**EXERCISE DIRECTIONS**
Among the records that follow, how many lines include the string "menu"? Only the number is wanted.

Stored items
BEGIN

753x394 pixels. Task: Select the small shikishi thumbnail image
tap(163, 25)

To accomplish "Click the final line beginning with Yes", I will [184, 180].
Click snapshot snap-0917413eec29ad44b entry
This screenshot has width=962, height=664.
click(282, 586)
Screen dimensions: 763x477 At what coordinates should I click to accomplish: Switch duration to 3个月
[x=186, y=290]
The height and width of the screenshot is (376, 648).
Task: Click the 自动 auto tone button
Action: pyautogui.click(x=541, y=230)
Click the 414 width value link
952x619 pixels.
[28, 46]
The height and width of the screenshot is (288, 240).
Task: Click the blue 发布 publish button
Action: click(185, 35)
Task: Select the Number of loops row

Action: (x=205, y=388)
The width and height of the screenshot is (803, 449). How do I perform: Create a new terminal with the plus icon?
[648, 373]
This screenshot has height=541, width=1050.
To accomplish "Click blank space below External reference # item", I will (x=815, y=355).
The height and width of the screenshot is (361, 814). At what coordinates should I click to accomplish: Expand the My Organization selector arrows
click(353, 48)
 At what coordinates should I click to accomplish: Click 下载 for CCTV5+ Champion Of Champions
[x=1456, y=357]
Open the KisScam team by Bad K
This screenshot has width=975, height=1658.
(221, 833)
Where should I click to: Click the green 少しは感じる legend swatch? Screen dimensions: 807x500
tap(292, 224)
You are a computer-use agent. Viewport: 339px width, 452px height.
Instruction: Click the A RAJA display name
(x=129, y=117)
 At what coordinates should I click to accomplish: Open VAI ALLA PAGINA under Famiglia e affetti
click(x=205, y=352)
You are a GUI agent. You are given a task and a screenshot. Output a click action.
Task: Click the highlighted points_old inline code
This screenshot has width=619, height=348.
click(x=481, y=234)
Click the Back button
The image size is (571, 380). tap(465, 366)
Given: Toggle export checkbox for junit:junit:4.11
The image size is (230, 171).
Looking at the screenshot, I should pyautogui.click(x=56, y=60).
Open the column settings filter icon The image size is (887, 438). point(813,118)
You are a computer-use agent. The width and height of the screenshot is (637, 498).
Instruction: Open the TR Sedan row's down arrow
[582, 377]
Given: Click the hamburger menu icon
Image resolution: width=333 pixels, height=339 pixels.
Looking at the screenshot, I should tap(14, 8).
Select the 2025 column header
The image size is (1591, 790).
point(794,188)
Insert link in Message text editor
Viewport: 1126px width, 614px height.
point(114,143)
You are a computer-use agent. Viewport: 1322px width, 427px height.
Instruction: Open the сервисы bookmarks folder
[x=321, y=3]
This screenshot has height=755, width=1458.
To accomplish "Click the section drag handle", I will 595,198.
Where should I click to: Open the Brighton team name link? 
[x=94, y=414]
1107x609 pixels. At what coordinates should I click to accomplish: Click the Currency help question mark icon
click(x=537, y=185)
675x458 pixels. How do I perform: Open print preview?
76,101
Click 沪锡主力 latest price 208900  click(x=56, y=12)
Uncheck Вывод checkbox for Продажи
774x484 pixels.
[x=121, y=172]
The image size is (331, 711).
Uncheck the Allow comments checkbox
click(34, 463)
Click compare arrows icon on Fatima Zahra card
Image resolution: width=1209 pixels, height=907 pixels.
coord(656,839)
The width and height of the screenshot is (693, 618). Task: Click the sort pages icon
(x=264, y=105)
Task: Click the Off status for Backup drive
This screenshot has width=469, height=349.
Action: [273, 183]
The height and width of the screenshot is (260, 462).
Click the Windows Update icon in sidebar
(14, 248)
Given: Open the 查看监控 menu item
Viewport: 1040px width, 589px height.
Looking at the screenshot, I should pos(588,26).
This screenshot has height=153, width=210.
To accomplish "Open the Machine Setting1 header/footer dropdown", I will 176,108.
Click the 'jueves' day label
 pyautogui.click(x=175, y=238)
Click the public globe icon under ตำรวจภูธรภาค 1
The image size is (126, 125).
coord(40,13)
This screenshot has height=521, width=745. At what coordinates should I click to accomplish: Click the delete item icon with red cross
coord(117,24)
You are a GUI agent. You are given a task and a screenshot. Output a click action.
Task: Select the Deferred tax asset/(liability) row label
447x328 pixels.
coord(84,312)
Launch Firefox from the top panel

END

**RESPONSE**
2